One woman told federal investigators that police detained her and her family in 2014 after they went grocery shopping and may have witnessed an armed robbery and shooting. The woman wasn’t a suspect, only a possible witness, but she said she was detained, strip-searched and jailed for roughly nine hours before police questioned her.
The Justice Department, which began investigating in April 2015, counted a “staggering” number of investigative holds for such a sparsely populated community: Ville Platte police officers used the practice more than 700 times between 2012 and 2014; the sheriff’s office made more than 200 such arrests over the same period.
Evangeline Parish, approximately 80 miles west of Baton Rouge, has a population of roughly 34,000 residents. Ville Platte has approximately 7,300 residents, with blacks accounting for 64 percent of the city’s population.
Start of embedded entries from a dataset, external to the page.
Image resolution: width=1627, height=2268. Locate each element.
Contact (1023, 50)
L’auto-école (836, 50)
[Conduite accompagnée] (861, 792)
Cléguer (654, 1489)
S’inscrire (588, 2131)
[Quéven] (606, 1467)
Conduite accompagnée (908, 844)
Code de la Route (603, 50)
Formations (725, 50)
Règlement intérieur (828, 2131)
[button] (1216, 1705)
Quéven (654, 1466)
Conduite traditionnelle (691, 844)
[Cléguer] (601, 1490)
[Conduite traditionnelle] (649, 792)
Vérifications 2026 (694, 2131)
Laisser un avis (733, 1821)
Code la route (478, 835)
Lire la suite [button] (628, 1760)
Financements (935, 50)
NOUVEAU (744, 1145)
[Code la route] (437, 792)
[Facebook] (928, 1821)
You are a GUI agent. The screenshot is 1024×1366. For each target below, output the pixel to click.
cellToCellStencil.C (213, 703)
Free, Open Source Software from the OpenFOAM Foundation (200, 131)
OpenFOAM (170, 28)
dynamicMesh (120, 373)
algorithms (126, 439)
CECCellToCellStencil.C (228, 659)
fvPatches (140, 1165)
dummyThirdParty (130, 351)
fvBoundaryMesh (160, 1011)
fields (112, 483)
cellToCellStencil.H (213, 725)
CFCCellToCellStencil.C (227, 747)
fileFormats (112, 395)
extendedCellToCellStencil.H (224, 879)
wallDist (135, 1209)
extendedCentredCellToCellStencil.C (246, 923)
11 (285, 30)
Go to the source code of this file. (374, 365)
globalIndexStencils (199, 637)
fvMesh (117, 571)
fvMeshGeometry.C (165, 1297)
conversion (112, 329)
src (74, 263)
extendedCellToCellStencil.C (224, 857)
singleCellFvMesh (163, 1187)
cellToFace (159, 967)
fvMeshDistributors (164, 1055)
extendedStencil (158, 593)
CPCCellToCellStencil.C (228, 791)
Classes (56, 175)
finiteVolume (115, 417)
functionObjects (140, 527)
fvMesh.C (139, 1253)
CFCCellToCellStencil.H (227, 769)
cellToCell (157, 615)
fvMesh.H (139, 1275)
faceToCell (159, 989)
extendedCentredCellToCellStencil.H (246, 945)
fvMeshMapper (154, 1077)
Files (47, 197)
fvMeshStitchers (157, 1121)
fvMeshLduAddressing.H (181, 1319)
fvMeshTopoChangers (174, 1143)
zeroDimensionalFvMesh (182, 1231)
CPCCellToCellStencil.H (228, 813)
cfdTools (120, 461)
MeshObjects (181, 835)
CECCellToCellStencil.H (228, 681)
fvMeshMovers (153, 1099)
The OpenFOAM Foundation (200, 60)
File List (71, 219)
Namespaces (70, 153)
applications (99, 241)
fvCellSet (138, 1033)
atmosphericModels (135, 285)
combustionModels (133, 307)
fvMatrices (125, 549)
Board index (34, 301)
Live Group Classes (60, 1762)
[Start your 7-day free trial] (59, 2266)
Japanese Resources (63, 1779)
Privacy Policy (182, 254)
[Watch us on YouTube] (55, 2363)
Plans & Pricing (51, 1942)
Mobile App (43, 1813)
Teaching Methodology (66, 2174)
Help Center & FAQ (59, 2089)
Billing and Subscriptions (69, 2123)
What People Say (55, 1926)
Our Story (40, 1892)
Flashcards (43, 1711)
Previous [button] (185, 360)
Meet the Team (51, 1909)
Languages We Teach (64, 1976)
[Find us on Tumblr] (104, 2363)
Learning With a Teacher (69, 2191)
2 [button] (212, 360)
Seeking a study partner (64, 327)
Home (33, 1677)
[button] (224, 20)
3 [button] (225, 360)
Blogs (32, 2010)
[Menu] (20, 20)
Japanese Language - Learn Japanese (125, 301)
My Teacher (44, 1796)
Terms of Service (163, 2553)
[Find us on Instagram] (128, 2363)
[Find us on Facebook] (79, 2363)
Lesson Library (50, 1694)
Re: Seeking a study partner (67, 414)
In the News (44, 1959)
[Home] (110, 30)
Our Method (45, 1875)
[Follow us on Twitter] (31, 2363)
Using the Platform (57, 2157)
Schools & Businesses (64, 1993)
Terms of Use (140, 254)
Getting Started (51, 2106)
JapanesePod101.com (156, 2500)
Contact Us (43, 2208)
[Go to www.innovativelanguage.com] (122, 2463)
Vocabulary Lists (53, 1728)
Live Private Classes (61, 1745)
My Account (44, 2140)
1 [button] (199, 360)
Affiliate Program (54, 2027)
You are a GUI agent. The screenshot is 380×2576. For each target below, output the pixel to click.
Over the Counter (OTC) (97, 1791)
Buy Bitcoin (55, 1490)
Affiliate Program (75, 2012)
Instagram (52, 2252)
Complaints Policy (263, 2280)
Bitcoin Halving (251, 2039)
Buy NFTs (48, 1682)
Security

Plaintiffs’ attorneys said officers threatened people with more jail time if they discussed what happened to them. FBI agents who questioned some potential class members told them not to discuss the federal investigation until after the Justice Department released its findings, the lawyers said.
On March 1, attorneys filed the class action on behalf of four named plaintiffs. Three of them had been released from investigative holds more than four years before the suit was filed, so Hanna recommended dismissing their claims.
Hanna said nobody alleged that federal authorities questioned any of the four plaintiffs or told them not to discuss their claims.
“Similarly, there is no allegation that anyone stopped the plaintiffs from attempting to file a lawsuit at any time,” he wrote.
Plaintiffs’ lawyers also argued that their clients lacked the education or sophistication to know they could have viable claims, but Hanna said they had enough information to investigate that.
Frank Schirripa, one of the plaintiffs’ attorneys, said they likely will file an objection to Hanna’s recommendations.
Earlier this month, a settlement agreement resolved a separate lawsuit that three people filed against the city of Ville Platte and its police chief, Neal Lartigue. The suit accused police of arresting the three people in 2014 and jailing them without explanation. Settlement terms haven’t been disclosed, and an attorney for the city declined to comment Tuesday.
In its report, the Justice Department said the police department and sheriff’s office admitted that the holds are unconstitutional and took “laudable steps to begin eliminating their use.”
“More work remains to be done,” the Justice Department said. “The agencies also must work to repair community trust, because many people may still be justifiably reluctant to provide information to law enforcement for fear that doing so could subject them to an unconstitutional detention.”